Serge Haroche graduated from Ecole Normale Supérieure and received his doctorate from Paris VI University, France, in 1971. After post-doctoral research at Stanford University, USA, in the laboratory of Arthur Schawlow, he became full professor at Paris VI University in 1975. In 2001 he was appointed to his current position of Professor at Collège de France, where he holds the Chair in quantum physics.

Haroche’s research centers on Cavity Quantum Electrodynamics (Cavity QED), which is used to study the behavior of atoms interacting strongly with the field confined in a high-Q cavity. An atom-photon system isolated from the outside world by highly reflecting metallic walls gives a very simple experimental model which Haroche has used to test fundamental aspects of quantum physics such as state superposition, entanglement, complementarity, and the decoherence of mesoscopic superpositions of states, the so-called Schrödinger cat states.

David Wineland studied at the University of California, Berkeley, USA, and received his Ph.D. in 1970 from Harvard University, USA, working under Norman Ramsey. He was a postdoctoral researcher in the group of Hans Dehmelt at the University of Washington, USA, before joining the US National Bureau of Standards in 1975 where he started the ion storage group, now at NIST, in Boulder, Colorado.

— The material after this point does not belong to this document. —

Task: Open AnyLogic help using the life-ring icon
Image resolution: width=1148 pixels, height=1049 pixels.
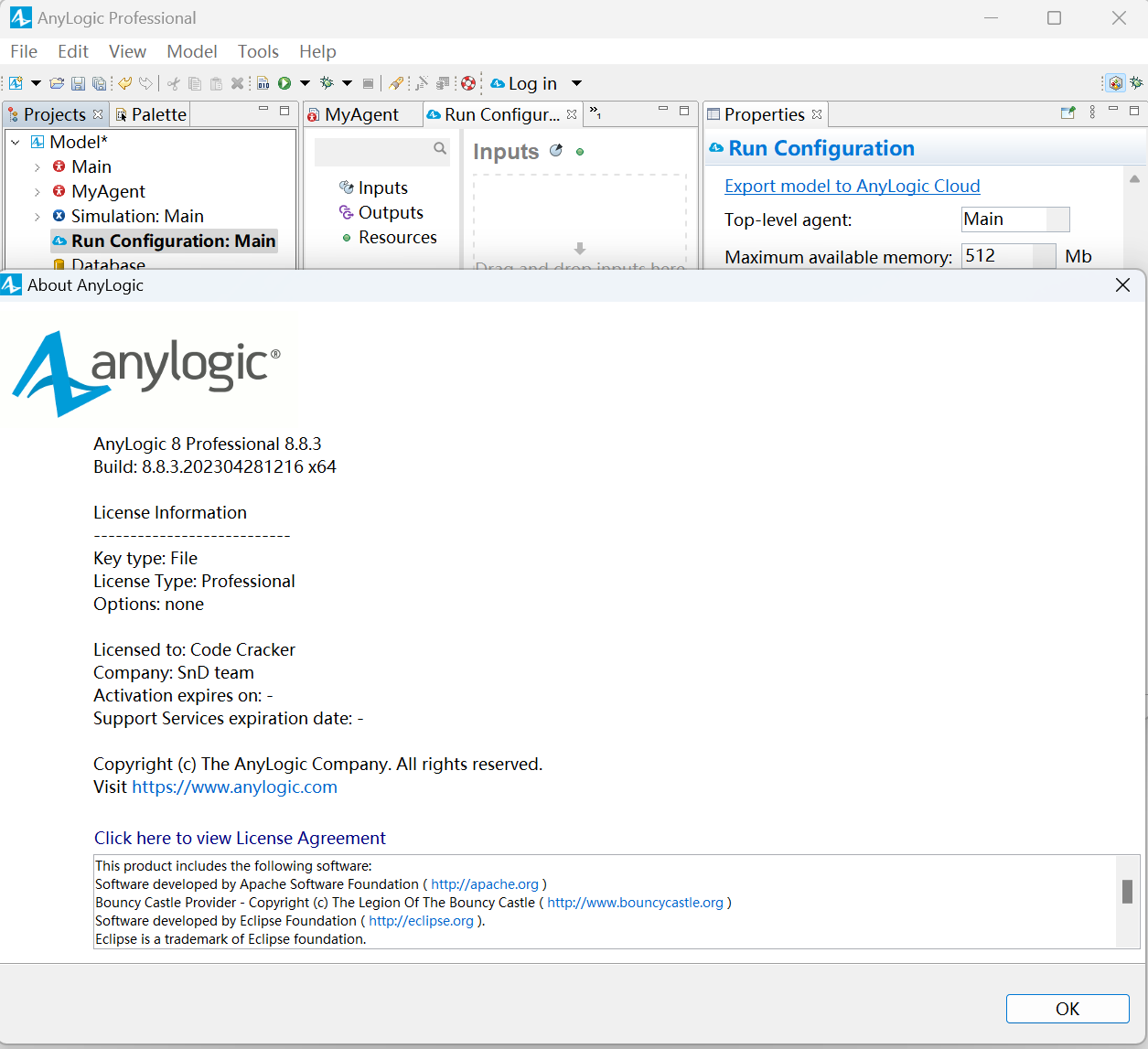Action: point(468,83)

Wineland’s research focuses on laser cooling and spectroscopy of trapped atomic ions, with applications to atomic clocks, quantum information processing, and precision measurements. He was one of the first to develop lasers that can cool ions to temperatures approaching absolute zero and has been instrumental in developing laser-cooled atomic clocks, the current state of the art in time and frequency standards. His group has also demonstrated the building blocks of a practical quantum computer.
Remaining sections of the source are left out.